Were that Divine energy to withdraw for even an instant, the chicken, the predator, and the entire universe would instantly revert to absolute nothingness.
What we call the laws of nature are therefore not independent mechanisms—they are the ongoing expression of G-d’s will.
Hashgacha Pratit and Simple Faith
This brings us to the heart of the matter: hashgacha pratit—personal Divine Providence. The teachings of Rebbe Nachman of Breslov and his foremost disciple Rav Nosson of Breslov insist there are no “blind” mechanistic laws operating on their own. What appears to us as nature is merely a garment for the purposeful, volitional Will of the Creator.
Every movement in the chicken coop and every turn in Jewish history is under direct Divine supervision, orchestrated for ultimate spiritual rectification. Rebbe Nachman calls us to emunah peshutah—simple, pure faith—that sees beyond the limits of intellect.
A Daily Reminder in Our Diet
It is no coincidence that the Torah permits us to eat only certain animals—such as the chicken—that, like the Jewish people themselves, generally cannot survive in the wild without protection. Our very diet becomes a daily reminder of total dependence on the safeguarding hand of the Almighty.

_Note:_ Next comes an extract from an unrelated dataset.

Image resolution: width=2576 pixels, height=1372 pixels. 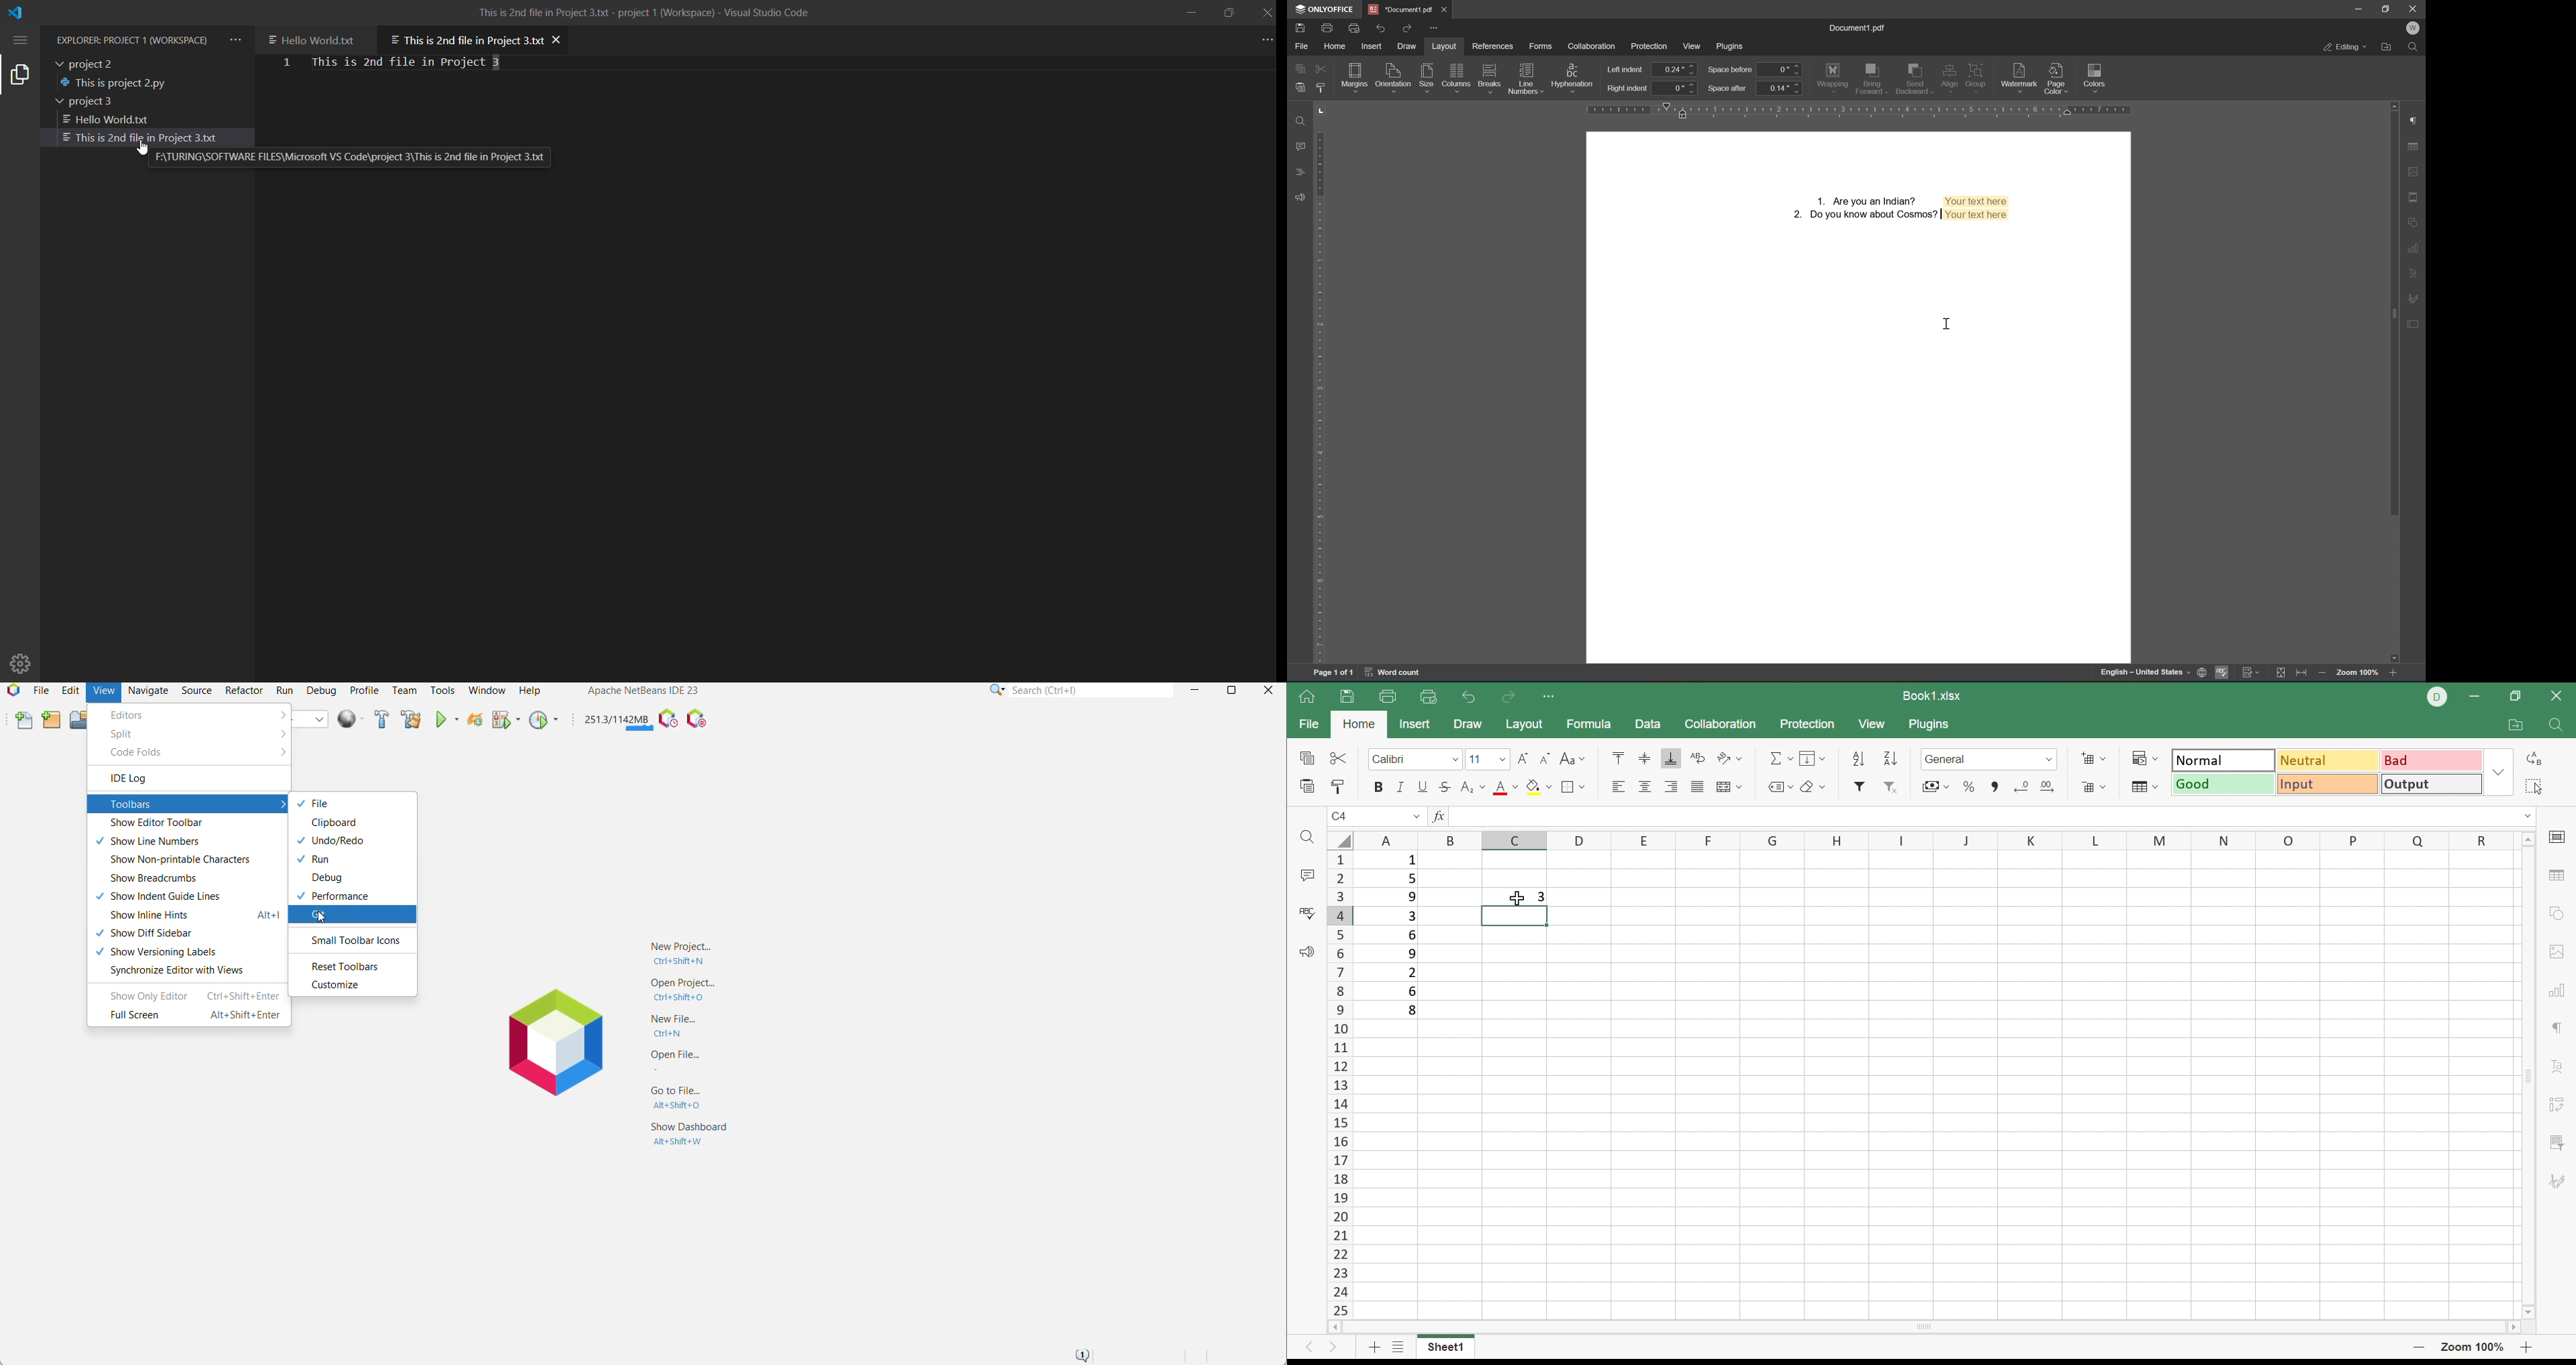 I want to click on page color, so click(x=2059, y=77).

The only logical conclusion that fully accounts for the persistence of the system—without tautology, without smuggling in unexplained “balance,” and without leaving contradictions unresolved—is a volitional Creator who continuously sustains, directs, and infuses purpose into all of creation.
Torah does not merely add mysticism; it demonstrates that anything less than this volitional, personal G-d renders both nature and Jewish history incoherent.
Emunah is not anti-reason—it is what remains when reason has done its utmost and still points beyond itself.